As a recipient of the Fulbright program, Klotz will live in Mexico for 10 months and be placed in a teacher-training institute, a university or high school, in order to further his education and provide classes to students. The program aims to encourage cultural exchanges by exposing recipients to other countries viewpoints while they teach, interact and live in their host country. Additionally, to further facilitate cultural understanding, Klotz will study the native Aztec Nahuatl language and Mexican dancing during his time abroad. He will specifically research standardized Nahuatl, which shares a pronunciation style with Spanish stemming from its adaptation in Mexico during colonization. Klotz gained an appreciation for dancing during his time at UMBC and will be attempting to learn and understand the regional dances local specific regions during his free time in Mexico.

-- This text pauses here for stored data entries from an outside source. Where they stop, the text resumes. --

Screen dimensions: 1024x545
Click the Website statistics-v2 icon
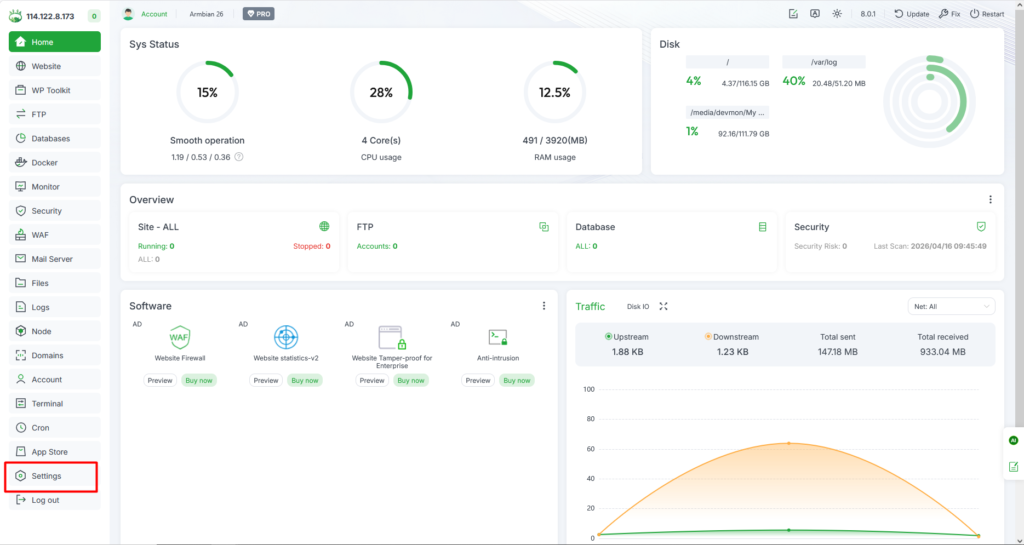(x=286, y=337)
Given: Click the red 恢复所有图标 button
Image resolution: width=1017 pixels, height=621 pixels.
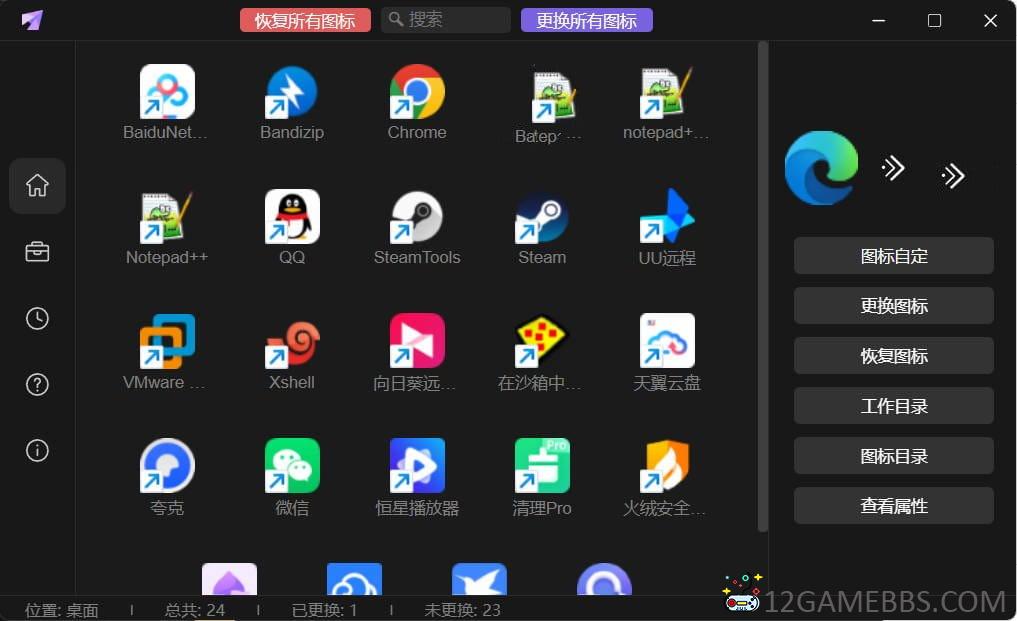Looking at the screenshot, I should pyautogui.click(x=305, y=20).
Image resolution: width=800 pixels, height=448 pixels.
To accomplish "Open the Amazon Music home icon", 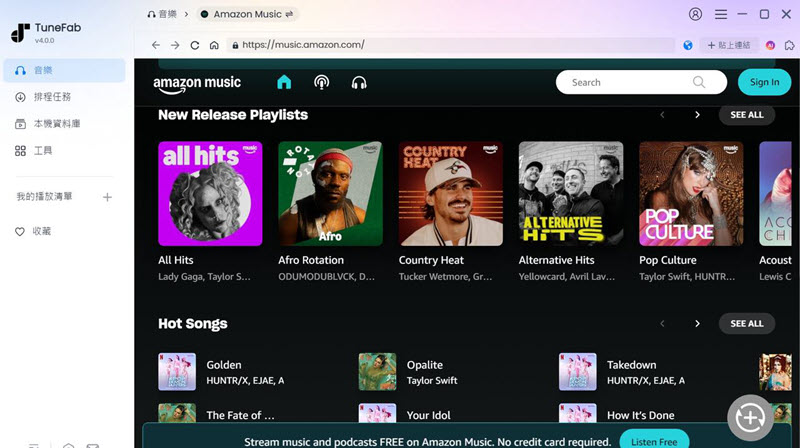I will pos(284,82).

The year-long Fulbright application process began last spring, with informational sessions taking place in April, which involved both personal statement and grant application essays to be written during the summer. Both the Fulbright program and UMBC have separate deadlines for submissions which result in applications being sent off in October, with approval being required from both the United States and their country of application. Klotz and the other recipients were than notified of their final application status in March and will travel to their host country in August.
Klotz had previously lived in Argentina and so chose to apply for a Mexican assistantship due to the country’s position as a gateway to Latin America for a lot of American students, as well as the current political atmosphere surrounding the country. “I can use my time in Mexico to help connect current knowledge students have or conceptions about, Mexico… and then from there I can bridge them to the other countries,” he said.
Klotz, who currently holds a masters degree in foreign education, hopes that his time with the Fulbright program will help further his ambitions to be a teacher and is aiming to teach Spanish after he returns, potentially at his former high school with the goal of eventually receiving a Ph.D. in either Hispanic literature or performance study.
Klotz recommends that students aiming to receive scholarships to study abroad “write about [their] personal life… just practice writing about [themselves] and just learn how to write really good narratives…”
He added, “Don’t stop because of one rejection letter. For this one Fulbright I got, there are many rejections from grant applications that I applied for… there are tens and tens of grant applicants and scholarships that I applied for that I didn’t get. You just gotta try again.”